All of the entries below are to be retyped exactly.

Source data
————————

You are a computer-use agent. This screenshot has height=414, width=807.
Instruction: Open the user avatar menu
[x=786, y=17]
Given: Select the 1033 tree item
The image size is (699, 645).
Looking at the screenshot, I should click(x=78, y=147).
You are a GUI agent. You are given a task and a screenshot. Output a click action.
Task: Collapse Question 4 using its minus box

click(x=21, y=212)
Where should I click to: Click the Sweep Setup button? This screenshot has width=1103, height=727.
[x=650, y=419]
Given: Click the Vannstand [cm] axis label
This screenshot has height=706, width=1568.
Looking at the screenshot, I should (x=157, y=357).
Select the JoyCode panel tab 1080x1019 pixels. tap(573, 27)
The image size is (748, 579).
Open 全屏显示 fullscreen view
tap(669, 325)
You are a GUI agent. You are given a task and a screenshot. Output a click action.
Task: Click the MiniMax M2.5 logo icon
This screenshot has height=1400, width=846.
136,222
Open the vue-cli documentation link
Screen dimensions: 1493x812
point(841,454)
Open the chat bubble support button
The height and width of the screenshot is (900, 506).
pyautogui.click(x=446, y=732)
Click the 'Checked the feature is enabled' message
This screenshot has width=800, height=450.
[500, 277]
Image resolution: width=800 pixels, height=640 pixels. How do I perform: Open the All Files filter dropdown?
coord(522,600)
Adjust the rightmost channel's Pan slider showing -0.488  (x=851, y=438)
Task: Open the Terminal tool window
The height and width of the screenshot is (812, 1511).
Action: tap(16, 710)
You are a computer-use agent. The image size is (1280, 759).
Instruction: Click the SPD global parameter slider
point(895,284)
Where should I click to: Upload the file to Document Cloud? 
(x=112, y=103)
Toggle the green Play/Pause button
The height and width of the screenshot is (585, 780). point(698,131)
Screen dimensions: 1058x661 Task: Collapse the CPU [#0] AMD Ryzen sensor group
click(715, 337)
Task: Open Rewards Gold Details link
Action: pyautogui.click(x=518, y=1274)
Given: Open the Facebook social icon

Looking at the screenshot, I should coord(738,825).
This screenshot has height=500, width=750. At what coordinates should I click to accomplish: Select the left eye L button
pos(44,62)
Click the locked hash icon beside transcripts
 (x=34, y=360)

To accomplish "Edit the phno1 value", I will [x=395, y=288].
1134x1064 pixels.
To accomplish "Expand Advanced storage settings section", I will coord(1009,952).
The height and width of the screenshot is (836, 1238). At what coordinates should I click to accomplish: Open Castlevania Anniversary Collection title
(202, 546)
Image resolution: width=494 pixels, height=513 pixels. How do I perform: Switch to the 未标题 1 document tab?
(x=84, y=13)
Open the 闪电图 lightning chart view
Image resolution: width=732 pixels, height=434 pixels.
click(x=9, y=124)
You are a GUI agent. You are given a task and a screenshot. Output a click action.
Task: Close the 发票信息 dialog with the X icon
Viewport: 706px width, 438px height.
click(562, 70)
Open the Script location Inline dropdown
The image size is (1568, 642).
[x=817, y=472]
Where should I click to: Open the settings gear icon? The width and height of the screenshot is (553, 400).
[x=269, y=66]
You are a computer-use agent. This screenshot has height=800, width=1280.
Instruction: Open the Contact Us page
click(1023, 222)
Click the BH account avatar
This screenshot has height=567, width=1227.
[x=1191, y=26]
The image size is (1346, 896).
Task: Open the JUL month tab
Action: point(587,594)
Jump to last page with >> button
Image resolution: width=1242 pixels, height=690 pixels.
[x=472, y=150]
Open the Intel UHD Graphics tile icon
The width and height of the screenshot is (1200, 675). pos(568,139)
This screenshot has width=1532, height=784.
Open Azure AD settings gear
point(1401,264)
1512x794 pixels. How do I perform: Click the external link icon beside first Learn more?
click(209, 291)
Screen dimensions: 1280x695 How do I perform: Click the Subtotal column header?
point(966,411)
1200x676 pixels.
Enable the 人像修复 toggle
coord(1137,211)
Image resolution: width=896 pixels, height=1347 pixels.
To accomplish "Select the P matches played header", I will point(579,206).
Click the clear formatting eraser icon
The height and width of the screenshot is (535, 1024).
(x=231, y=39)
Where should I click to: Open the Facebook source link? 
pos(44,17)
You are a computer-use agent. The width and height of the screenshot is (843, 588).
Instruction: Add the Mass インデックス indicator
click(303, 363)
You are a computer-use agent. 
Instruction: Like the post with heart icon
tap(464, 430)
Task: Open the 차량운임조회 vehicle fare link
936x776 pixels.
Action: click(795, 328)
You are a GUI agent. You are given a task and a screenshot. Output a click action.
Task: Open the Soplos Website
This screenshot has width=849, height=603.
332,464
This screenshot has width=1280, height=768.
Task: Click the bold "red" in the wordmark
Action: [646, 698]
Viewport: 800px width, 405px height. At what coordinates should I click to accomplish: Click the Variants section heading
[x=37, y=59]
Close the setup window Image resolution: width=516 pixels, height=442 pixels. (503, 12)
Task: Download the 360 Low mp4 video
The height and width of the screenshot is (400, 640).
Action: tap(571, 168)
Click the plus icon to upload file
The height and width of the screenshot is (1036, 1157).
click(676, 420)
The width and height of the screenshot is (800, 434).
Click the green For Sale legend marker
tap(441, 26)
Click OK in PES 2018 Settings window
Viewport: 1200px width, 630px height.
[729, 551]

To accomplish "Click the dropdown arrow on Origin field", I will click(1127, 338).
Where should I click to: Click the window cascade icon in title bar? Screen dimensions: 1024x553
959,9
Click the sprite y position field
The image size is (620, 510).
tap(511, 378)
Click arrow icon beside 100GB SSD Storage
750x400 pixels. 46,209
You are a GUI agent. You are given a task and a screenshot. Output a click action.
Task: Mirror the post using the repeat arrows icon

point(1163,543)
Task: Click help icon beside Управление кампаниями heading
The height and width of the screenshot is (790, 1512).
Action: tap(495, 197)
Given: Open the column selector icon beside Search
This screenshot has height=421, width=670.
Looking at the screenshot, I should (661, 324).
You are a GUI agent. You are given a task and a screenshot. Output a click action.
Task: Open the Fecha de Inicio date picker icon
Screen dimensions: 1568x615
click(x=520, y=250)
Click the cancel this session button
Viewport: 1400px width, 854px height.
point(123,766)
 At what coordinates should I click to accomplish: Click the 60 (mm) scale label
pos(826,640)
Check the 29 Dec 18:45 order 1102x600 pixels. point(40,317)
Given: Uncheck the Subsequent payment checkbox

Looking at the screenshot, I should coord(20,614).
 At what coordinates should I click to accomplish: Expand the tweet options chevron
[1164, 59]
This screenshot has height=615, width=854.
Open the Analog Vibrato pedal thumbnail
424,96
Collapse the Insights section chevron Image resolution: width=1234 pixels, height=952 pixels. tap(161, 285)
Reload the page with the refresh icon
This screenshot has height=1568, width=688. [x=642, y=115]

————————

[WRITTEN RESPONSE]:
You are a computer-use agent. This screenshot has height=414, width=807.
Instruction: Open the user avatar menu
[x=786, y=17]
Given: Select the 1033 tree item
The image size is (699, 645).
Looking at the screenshot, I should click(x=78, y=147).
You are a GUI agent. You are given a task and a screenshot. Output a click action.
Task: Collapse Question 4 using its minus box

click(x=21, y=212)
Where should I click to: Click the Sweep Setup button? This screenshot has width=1103, height=727.
[x=650, y=419]
Given: Click the Vannstand [cm] axis label
This screenshot has height=706, width=1568.
Looking at the screenshot, I should (x=157, y=357).
Select the JoyCode panel tab 1080x1019 pixels. tap(573, 27)
The image size is (748, 579).
Open 全屏显示 fullscreen view
tap(669, 325)
You are a GUI agent. You are given a task and a screenshot. Output a click action.
Task: Click the MiniMax M2.5 logo icon
This screenshot has height=1400, width=846.
136,222
Open the vue-cli documentation link
Screen dimensions: 1493x812
point(841,454)
Open the chat bubble support button
The height and width of the screenshot is (900, 506).
pyautogui.click(x=446, y=732)
Click the 'Checked the feature is enabled' message
This screenshot has width=800, height=450.
[500, 277]
Image resolution: width=800 pixels, height=640 pixels. How do I perform: Open the All Files filter dropdown?
coord(522,600)
Adjust the rightmost channel's Pan slider showing -0.488  (x=851, y=438)
Task: Open the Terminal tool window
The height and width of the screenshot is (812, 1511).
Action: tap(16, 710)
You are a computer-use agent. The image size is (1280, 759).
Instruction: Click the SPD global parameter slider
point(895,284)
Where should I click to: Upload the file to Document Cloud? 
(x=112, y=103)
Toggle the green Play/Pause button
The height and width of the screenshot is (585, 780). point(698,131)
Screen dimensions: 1058x661 Task: Collapse the CPU [#0] AMD Ryzen sensor group
click(715, 337)
Task: Open Rewards Gold Details link
Action: pyautogui.click(x=518, y=1274)
Given: Open the Facebook social icon

Looking at the screenshot, I should coord(738,825).
This screenshot has height=500, width=750. At what coordinates should I click to accomplish: Select the left eye L button
pos(44,62)
Click the locked hash icon beside transcripts
 (x=34, y=360)

To accomplish "Edit the phno1 value", I will [x=395, y=288].
1134x1064 pixels.
To accomplish "Expand Advanced storage settings section", I will coord(1009,952).
The height and width of the screenshot is (836, 1238). At what coordinates should I click to accomplish: Open Castlevania Anniversary Collection title
(202, 546)
Image resolution: width=494 pixels, height=513 pixels. How do I perform: Switch to the 未标题 1 document tab?
(x=84, y=13)
Open the 闪电图 lightning chart view
Image resolution: width=732 pixels, height=434 pixels.
click(x=9, y=124)
You are a GUI agent. You are given a task and a screenshot. Output a click action.
Task: Close the 发票信息 dialog with the X icon
Viewport: 706px width, 438px height.
click(562, 70)
Open the Script location Inline dropdown
The image size is (1568, 642).
[x=817, y=472]
Where should I click to: Open the settings gear icon? The width and height of the screenshot is (553, 400).
[x=269, y=66]
You are a computer-use agent. This screenshot has height=800, width=1280.
Instruction: Open the Contact Us page
click(1023, 222)
Click the BH account avatar
This screenshot has height=567, width=1227.
[x=1191, y=26]
The image size is (1346, 896).
Task: Open the JUL month tab
Action: point(587,594)
Jump to last page with >> button
Image resolution: width=1242 pixels, height=690 pixels.
[x=472, y=150]
Open the Intel UHD Graphics tile icon
The width and height of the screenshot is (1200, 675). pos(568,139)
This screenshot has width=1532, height=784.
Open Azure AD settings gear
point(1401,264)
1512x794 pixels. How do I perform: Click the external link icon beside first Learn more?
click(209, 291)
Screen dimensions: 1280x695 How do I perform: Click the Subtotal column header?
point(966,411)
1200x676 pixels.
Enable the 人像修复 toggle
coord(1137,211)
Image resolution: width=896 pixels, height=1347 pixels.
To accomplish "Select the P matches played header", I will point(579,206).
Click the clear formatting eraser icon
The height and width of the screenshot is (535, 1024).
(x=231, y=39)
Where should I click to: Open the Facebook source link? 
pos(44,17)
You are a computer-use agent. The width and height of the screenshot is (843, 588).
Instruction: Add the Mass インデックス indicator
click(303, 363)
You are a computer-use agent. 
Instruction: Like the post with heart icon
tap(464, 430)
Task: Open the 차량운임조회 vehicle fare link
936x776 pixels.
Action: click(795, 328)
You are a GUI agent. You are given a task and a screenshot. Output a click action.
Task: Open the Soplos Website
This screenshot has width=849, height=603.
332,464
This screenshot has width=1280, height=768.
Task: Click the bold "red" in the wordmark
Action: [646, 698]
Viewport: 800px width, 405px height. At what coordinates should I click to accomplish: Click the Variants section heading
[x=37, y=59]
Close the setup window Image resolution: width=516 pixels, height=442 pixels. (503, 12)
Task: Download the 360 Low mp4 video
The height and width of the screenshot is (400, 640).
Action: tap(571, 168)
Click the plus icon to upload file
The height and width of the screenshot is (1036, 1157).
click(676, 420)
The width and height of the screenshot is (800, 434).
Click the green For Sale legend marker
tap(441, 26)
Click OK in PES 2018 Settings window
Viewport: 1200px width, 630px height.
[729, 551]

To accomplish "Click the dropdown arrow on Origin field", I will click(1127, 338).
Where should I click to: Click the window cascade icon in title bar? Screen dimensions: 1024x553
959,9
Click the sprite y position field
The image size is (620, 510).
tap(511, 378)
Click arrow icon beside 100GB SSD Storage
750x400 pixels. 46,209
You are a GUI agent. You are given a task and a screenshot. Output a click action.
Task: Mirror the post using the repeat arrows icon

point(1163,543)
Task: Click help icon beside Управление кампаниями heading
The height and width of the screenshot is (790, 1512).
Action: tap(495, 197)
Given: Open the column selector icon beside Search
This screenshot has height=421, width=670.
Looking at the screenshot, I should (661, 324).
You are a GUI agent. You are given a task and a screenshot. Output a click action.
Task: Open the Fecha de Inicio date picker icon
Screen dimensions: 1568x615
click(x=520, y=250)
Click the cancel this session button
Viewport: 1400px width, 854px height.
point(123,766)
 At what coordinates should I click to accomplish: Click the 60 (mm) scale label
pos(826,640)
Check the 29 Dec 18:45 order 1102x600 pixels. point(40,317)
Given: Uncheck the Subsequent payment checkbox

Looking at the screenshot, I should coord(20,614).
 At what coordinates should I click to accomplish: Expand the tweet options chevron
[1164, 59]
This screenshot has height=615, width=854.
Open the Analog Vibrato pedal thumbnail
424,96
Collapse the Insights section chevron Image resolution: width=1234 pixels, height=952 pixels. tap(161, 285)
Reload the page with the refresh icon
This screenshot has height=1568, width=688. [x=642, y=115]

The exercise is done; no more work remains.